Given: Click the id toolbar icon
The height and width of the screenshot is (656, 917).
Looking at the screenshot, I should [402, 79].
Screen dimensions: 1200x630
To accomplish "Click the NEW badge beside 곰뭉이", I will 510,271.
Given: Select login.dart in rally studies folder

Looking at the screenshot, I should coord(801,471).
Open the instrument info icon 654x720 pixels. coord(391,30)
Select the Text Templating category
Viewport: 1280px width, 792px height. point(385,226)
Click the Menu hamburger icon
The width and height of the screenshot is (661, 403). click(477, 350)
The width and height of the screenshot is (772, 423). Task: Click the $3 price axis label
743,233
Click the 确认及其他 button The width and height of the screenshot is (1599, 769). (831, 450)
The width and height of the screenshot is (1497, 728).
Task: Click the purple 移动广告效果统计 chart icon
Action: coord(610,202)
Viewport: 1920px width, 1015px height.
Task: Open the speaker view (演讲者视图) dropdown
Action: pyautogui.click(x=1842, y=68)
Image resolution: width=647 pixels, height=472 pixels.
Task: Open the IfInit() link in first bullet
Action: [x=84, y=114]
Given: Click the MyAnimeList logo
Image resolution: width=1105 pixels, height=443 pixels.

**Task details:** Word for word, return the entire set of entries.

**Expected answer:**
Given: Click the id toolbar icon
The height and width of the screenshot is (656, 917).
Looking at the screenshot, I should [402, 79].
Screen dimensions: 1200x630
To accomplish "Click the NEW badge beside 곰뭉이", I will 510,271.
Given: Select login.dart in rally studies folder

Looking at the screenshot, I should coord(801,471).
Open the instrument info icon 654x720 pixels. coord(391,30)
Select the Text Templating category
Viewport: 1280px width, 792px height. point(385,226)
Click the Menu hamburger icon
The width and height of the screenshot is (661, 403). click(477, 350)
The width and height of the screenshot is (772, 423). Task: Click the $3 price axis label
743,233
Click the 确认及其他 button The width and height of the screenshot is (1599, 769). (831, 450)
The width and height of the screenshot is (1497, 728).
Task: Click the purple 移动广告效果统计 chart icon
Action: coord(610,202)
Viewport: 1920px width, 1015px height.
Task: Open the speaker view (演讲者视图) dropdown
Action: pyautogui.click(x=1842, y=68)
Image resolution: width=647 pixels, height=472 pixels.
Task: Open the IfInit() link in first bullet
Action: [x=84, y=114]
Given: Click the MyAnimeList logo
Image resolution: width=1105 pixels, height=443 pixels.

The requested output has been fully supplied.